# Data supplied
++++++

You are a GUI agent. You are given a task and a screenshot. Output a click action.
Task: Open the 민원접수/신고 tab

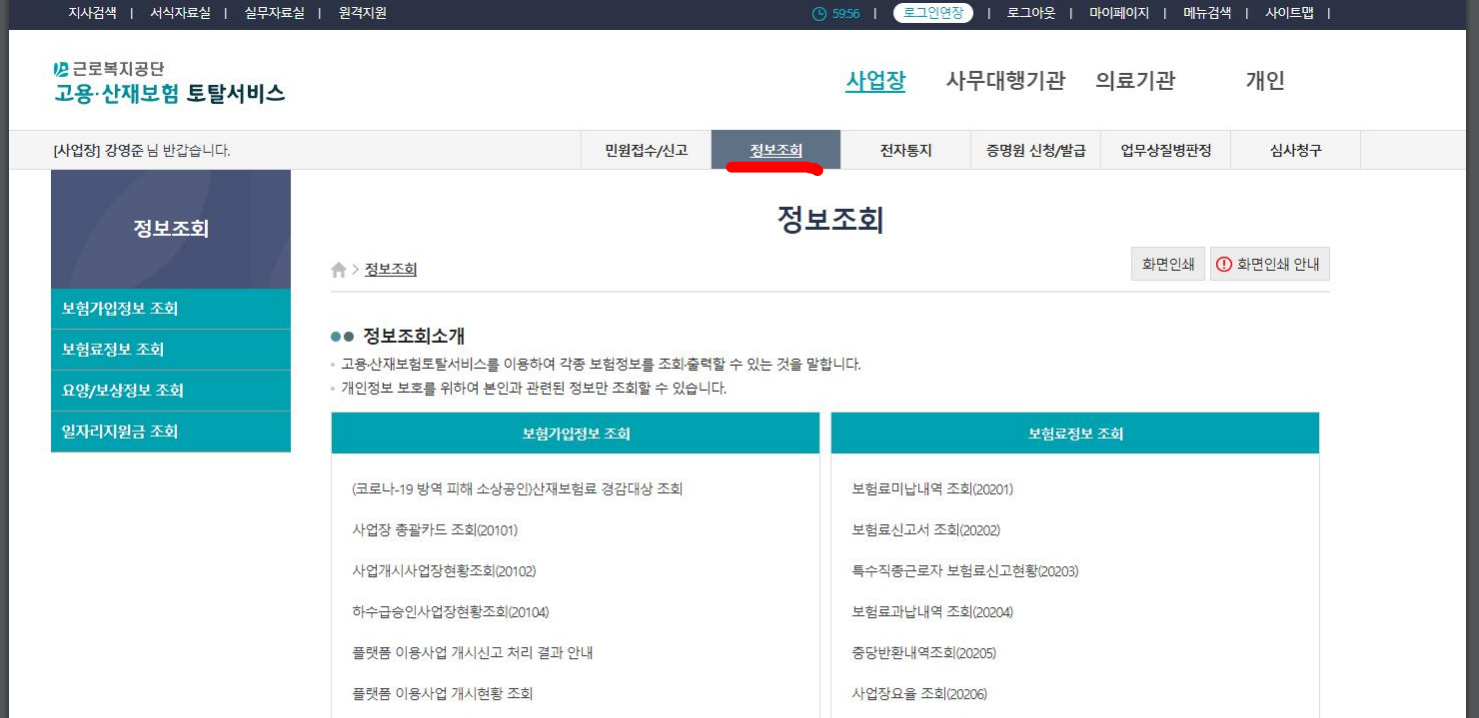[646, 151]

++++++

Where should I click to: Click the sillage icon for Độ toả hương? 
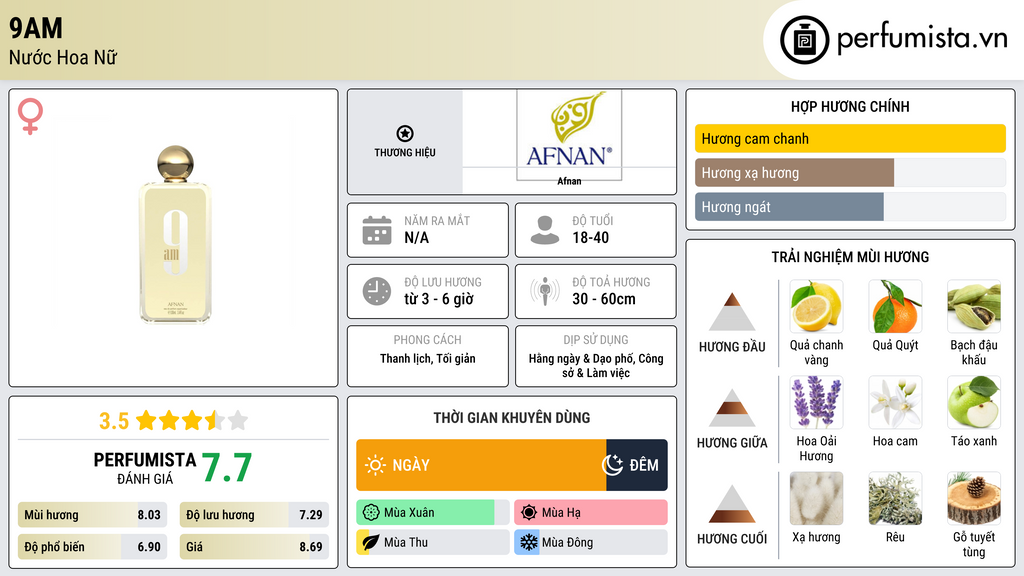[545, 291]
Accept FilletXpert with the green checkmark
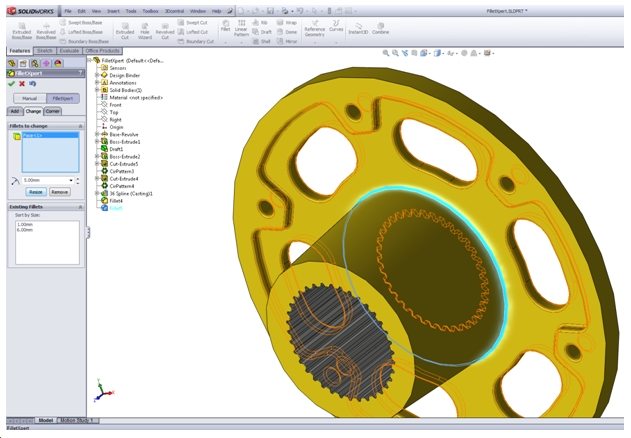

++++++

# Brief
In the data above, retype only the stretch from the line with "Where should I" through the line with "Accept FilletXpert with the green checkmark", word for word, and skip any pictures.

# Result
Where should I click to: Click the sillage icon for Độ toả hương? 
[545, 291]
Accept FilletXpert with the green checkmark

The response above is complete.